__What to produce__: Find each line below that contains the word "Select", and copy those lines out in full.
--- START OF Material supplied ---
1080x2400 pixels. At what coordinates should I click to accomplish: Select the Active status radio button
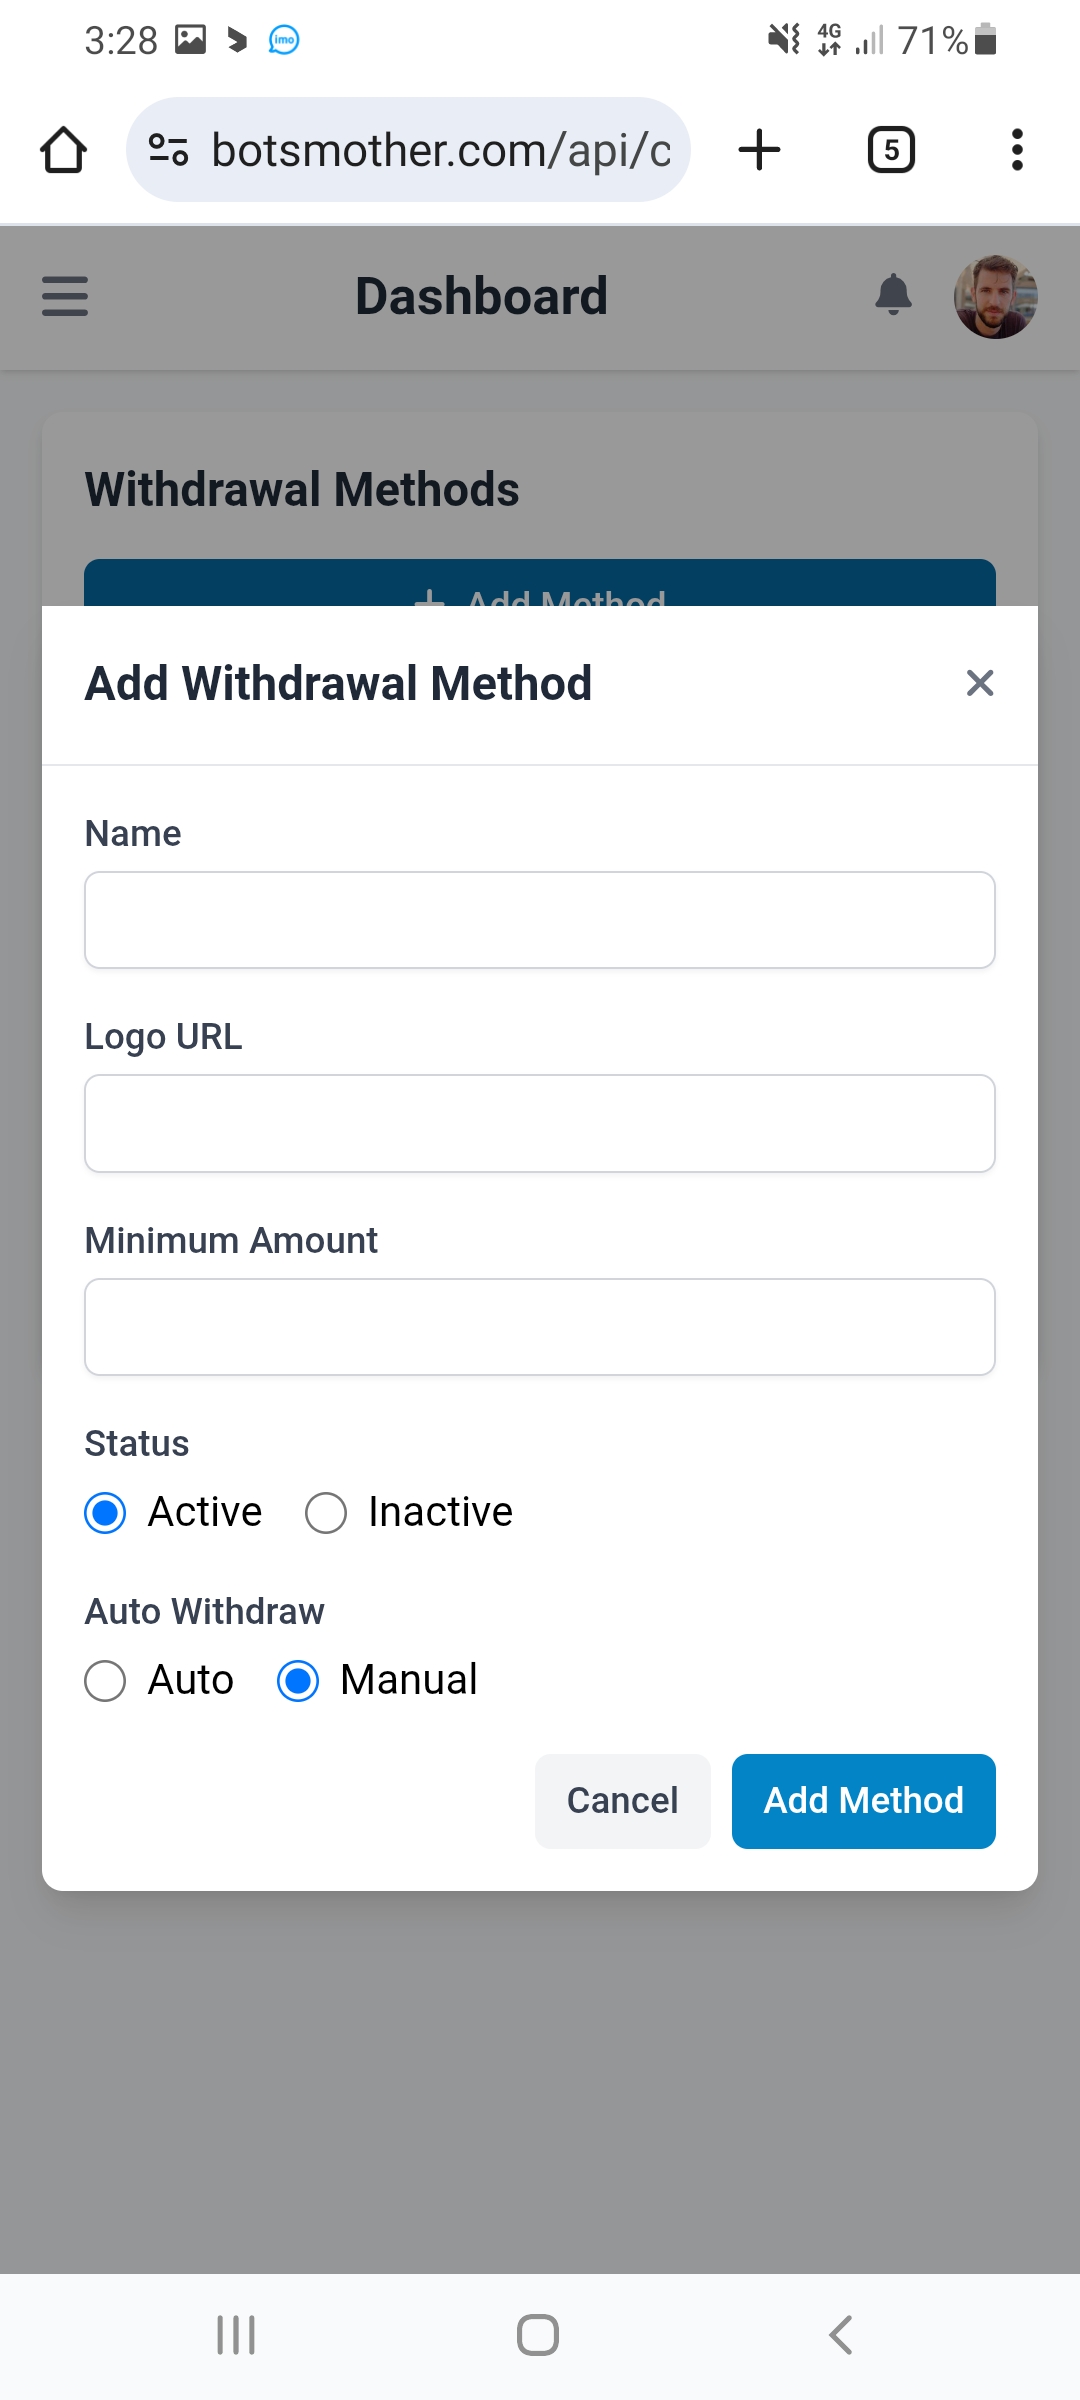(x=105, y=1513)
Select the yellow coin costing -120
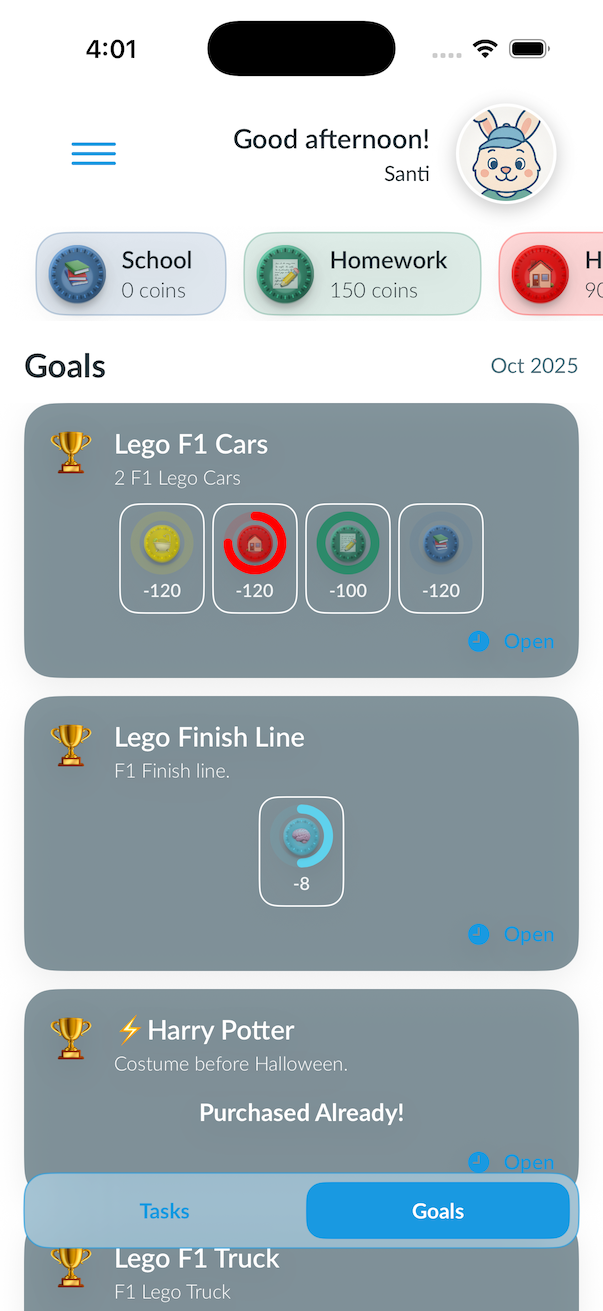 coord(162,557)

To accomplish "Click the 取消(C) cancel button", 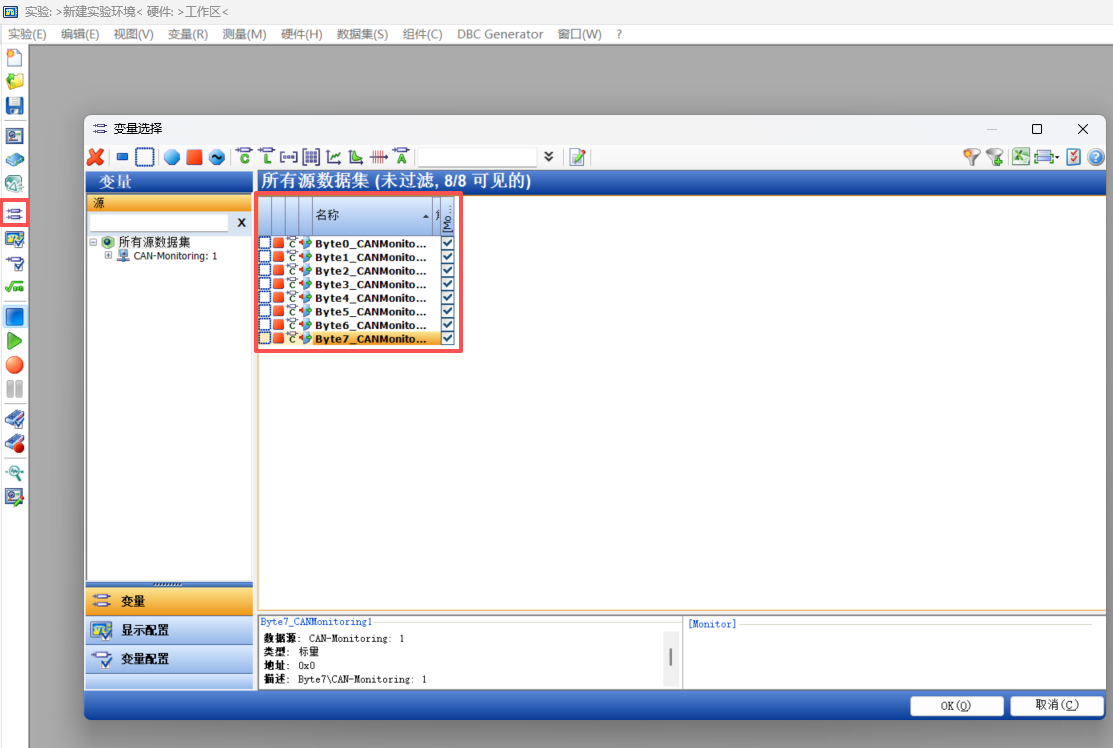I will tap(1057, 705).
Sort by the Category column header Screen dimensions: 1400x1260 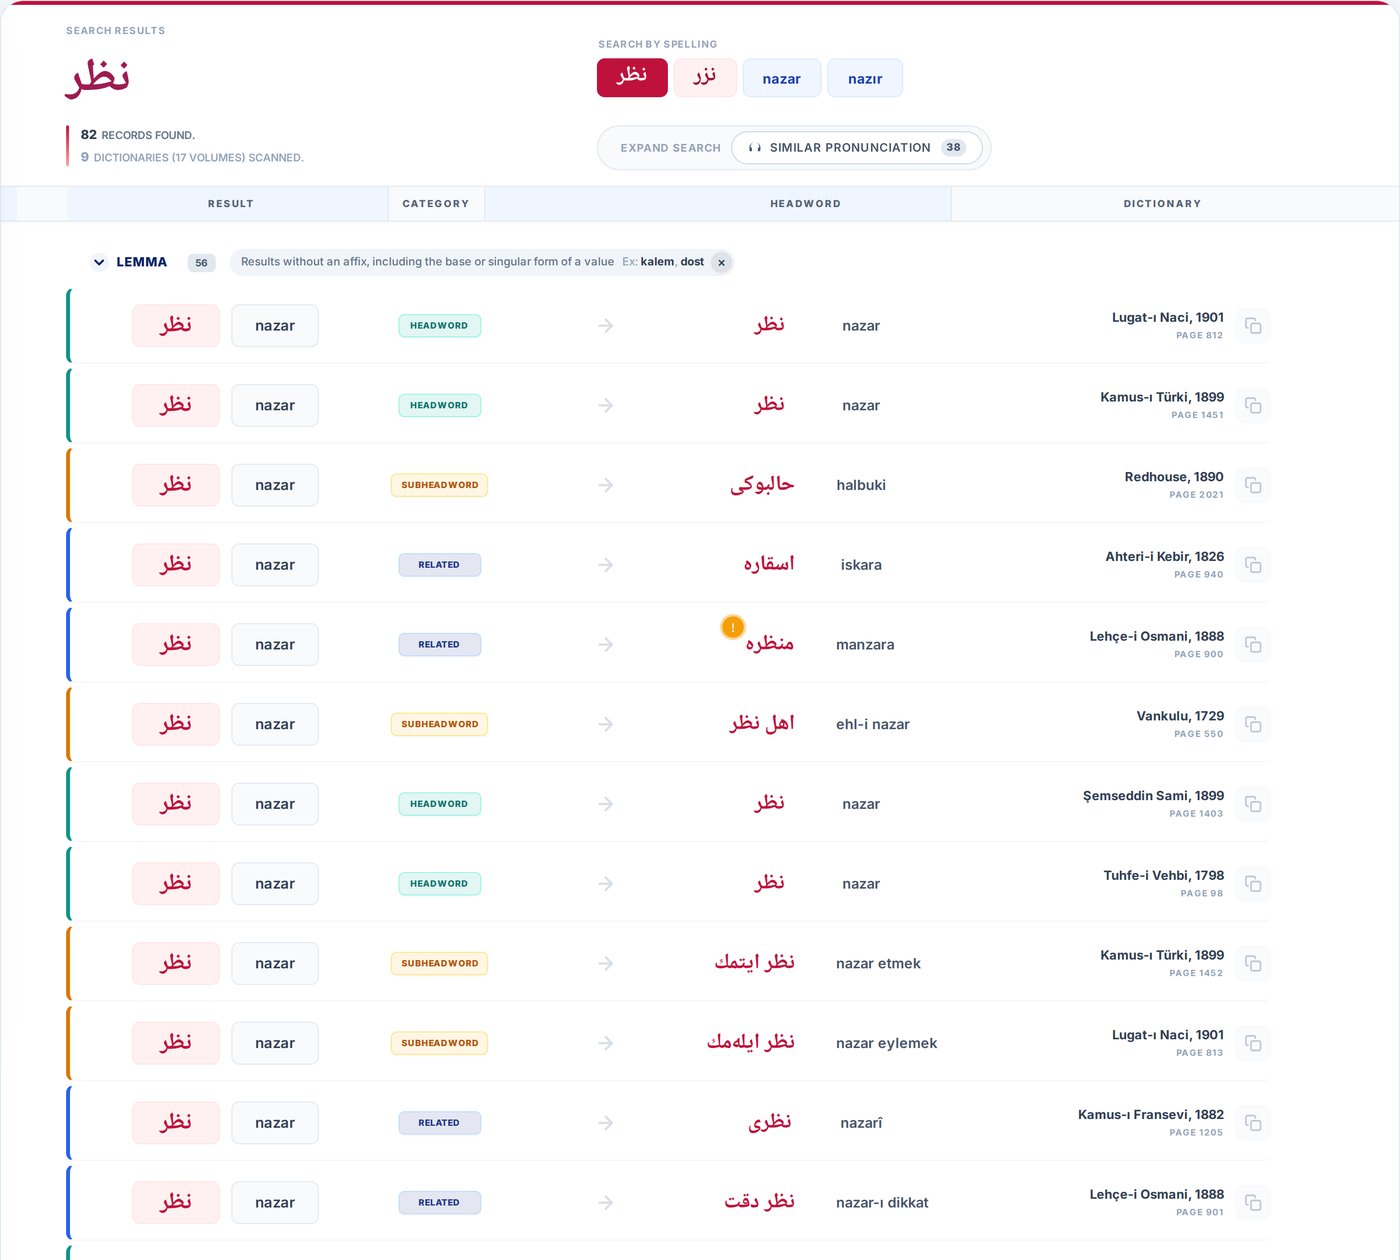pyautogui.click(x=436, y=204)
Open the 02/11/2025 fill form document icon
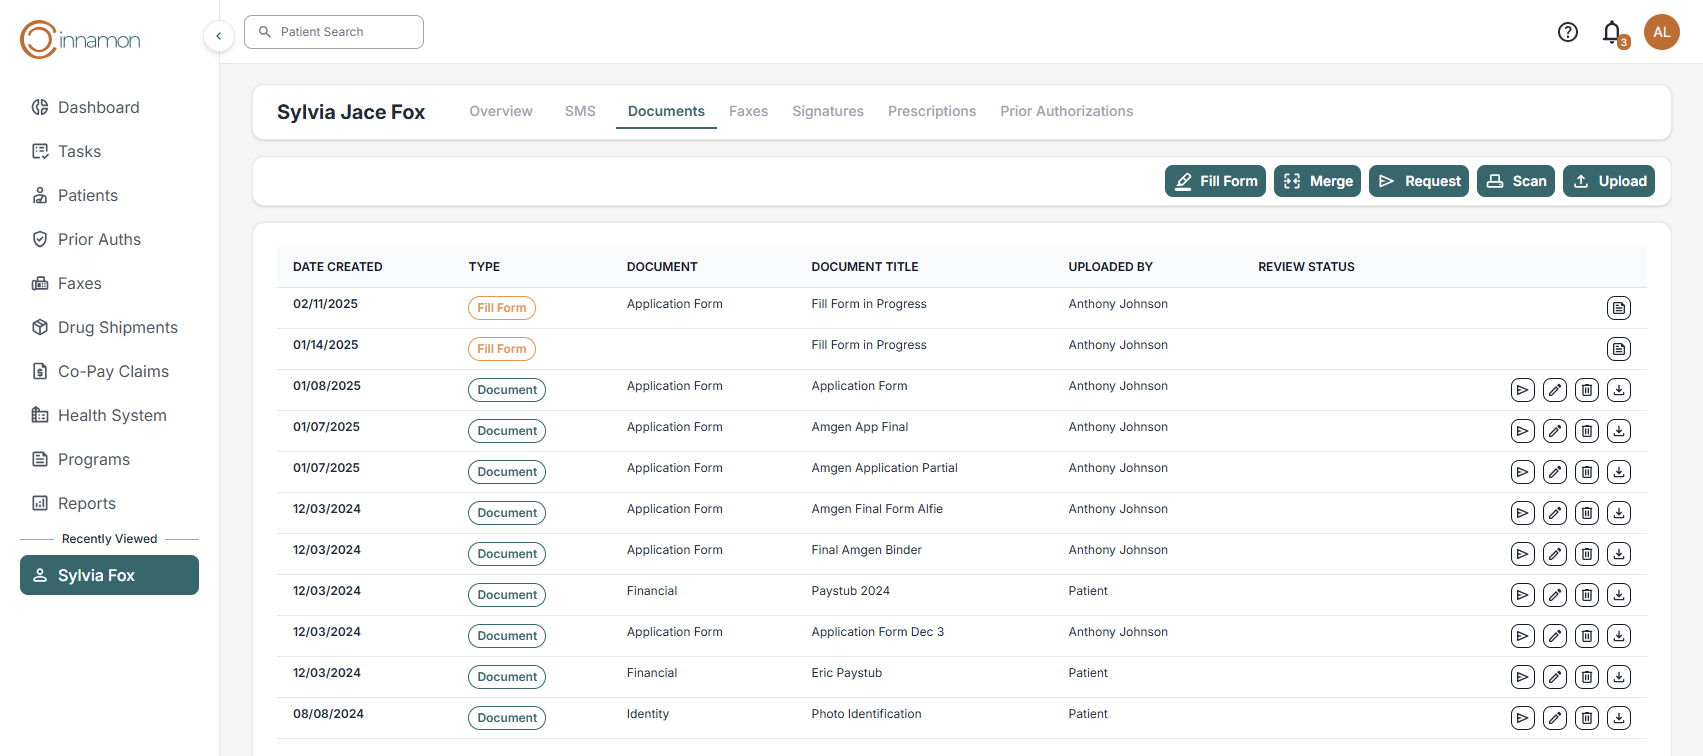 click(x=1618, y=308)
--- END OF Material supplied ---
__Exercise result__:
1080x2400 pixels. At what coordinates should I click to accomplish: Select the Active status radio button
Select the yellow coin costing -120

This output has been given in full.